Two “Wild Bills” — Dixieland’s Whelan and jazz artist/cornet player Davison — played there. Joan Jett did, too. A young comic named Eddie Murphy had his audience howling.
And now, some scrappy locals are putting the finishing touches on a 90-minute documentary — tentatively titled “The Bayou: D.C.’s Killer Joint” — that they plan to broadcast on Maryland and Virginia public television stations. (Disclosure: My wife works for WETA.)
The film’s four creators have spent hundreds of hours and thousands of dollars over the past 13 years to take on something that is going to earn them zip — except perhaps a lode of self-gratification.
It’s not how I would spend my time, but you have to respect people who shelve their TV remotes, get off their duffs and become entrepreneurs, especially when there’s no obvious payday.

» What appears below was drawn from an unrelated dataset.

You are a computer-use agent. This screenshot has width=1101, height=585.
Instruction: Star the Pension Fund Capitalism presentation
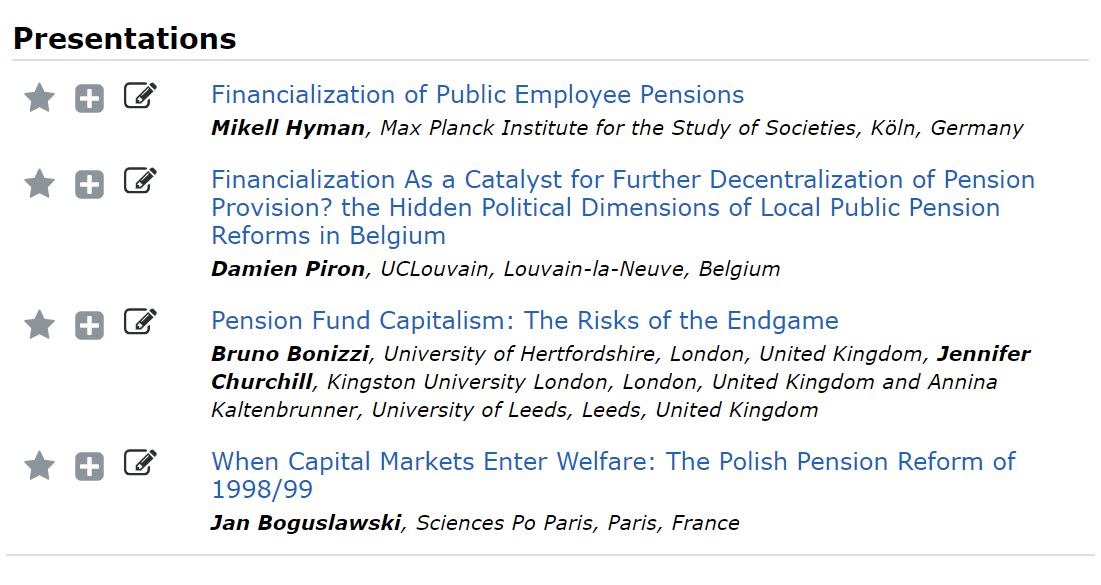coord(39,324)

The group, led by local freelance video producer Dave Lilling and C-SPAN’s Bill Scanlan, estimates $200,000 worth of their time and money has been spent. They know something about the craft. Lilling, 54, has been producing videos for companies, broadcasters and nonprofits for two decades. Scanlan was the producer for DC101’s Greaseman before joining C-SPAN.
Lilling and Scanlan recruited music consultant Dave Nuttycombe and former Washington Post sportswriter Vinnie Perrone.
The club’s long history
The Bayou began at 3135 K St. NW, beneath what is now the Whitehurst Freeway, as a barrel factory in the late 1800s. It was home to various clubs starting in the 1930s, including an after-hours joint called the Hideaway. There was a mob hit in the Hideaway in 1951, and the building’s owner — auto dealer Percy Klein— closed the club and padlocked the building. But it stayed in the family.
It reopened in 1953 as the Bayou, and two brothers from Virginia — Vince (a lawyer) and Tony (a dentist) Tramonte — leased the building with a gentleman named Mike Munley, who posted $15,000 upfront to turn it into a jazz and blues club. The Tramontes bought Munley out soon after.
The Tramontes eventually sold their interest to Cellar Door, Jack Boyle’s Georgetown-based concert-promotion company, which was looking for a roomier club to get the fire marshals off his back.
The Bayou “was a bridge between small clubs and big venues like the Capital Centre,” a since demolished arena in Landover, said Lilling. Under Boyle, the club forged its identity as a launcher of smaller acts such as Dave Matthews, Hootie and the Blowfish, and Blues Traveler.